“Rasa rindu bisa bergulir dalam keadaan terjepit,
sekalipun kau kembali menangis semuanya telah berlalu.”
Mengingat kondisi 'kekecewaan'
beberapa waktu lalu (tetapi saya rasa bukan hanya sekedar beberapa waktu lalu,
rasa itu telah lama hadir), saya jadi berpikir: “betapa bodohnya saya.”
Benarkah kalimat itu amukan dari rasa kekecewaan saya? Atau justru tumbuh dari
rasa lain –rasa yang entah kapan akan saya sadari.
Saya benci jika harus mengecewakan
sesuatu. Kenapa? Pikirkan saja baik-baik.
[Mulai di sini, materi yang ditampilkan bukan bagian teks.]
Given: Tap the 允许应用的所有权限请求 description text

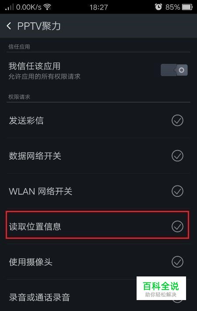Looking at the screenshot, I should (x=44, y=77).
Apa untungnya membesar-besarkan
sebuah rasa kekecewaan? Mengulang masa lalu yang membuat posisi bersalah
semakin bersalah? Atau membuat posisi yang tidak bahagia semakin terlihat
menyedihkan?
Tetapi, bukankah justru posisi kecewa pada hal tertentu bisa mengubah pandangan arti bahagia
dalam dimensi hidup yang lain?
Sama saja. Saya sedikit menyesali
rasa kecewa yang tersirat saat ini. Banyak kalimat-kalimat pengandaian yang
hadir dalam selang waktu beberapa detik –yang tentu saja mustahil untuk bisa
dilakukan– faktanya waktu telah berlalu, teman.
Jadi harus saya bawa kemana suasana
hati yang 'kecewa' ini?
Haruskah saya menitipkannya pada
angin? Agar dibawa pergi olehnya rasa itu sehingga saya tidak harus membenci?!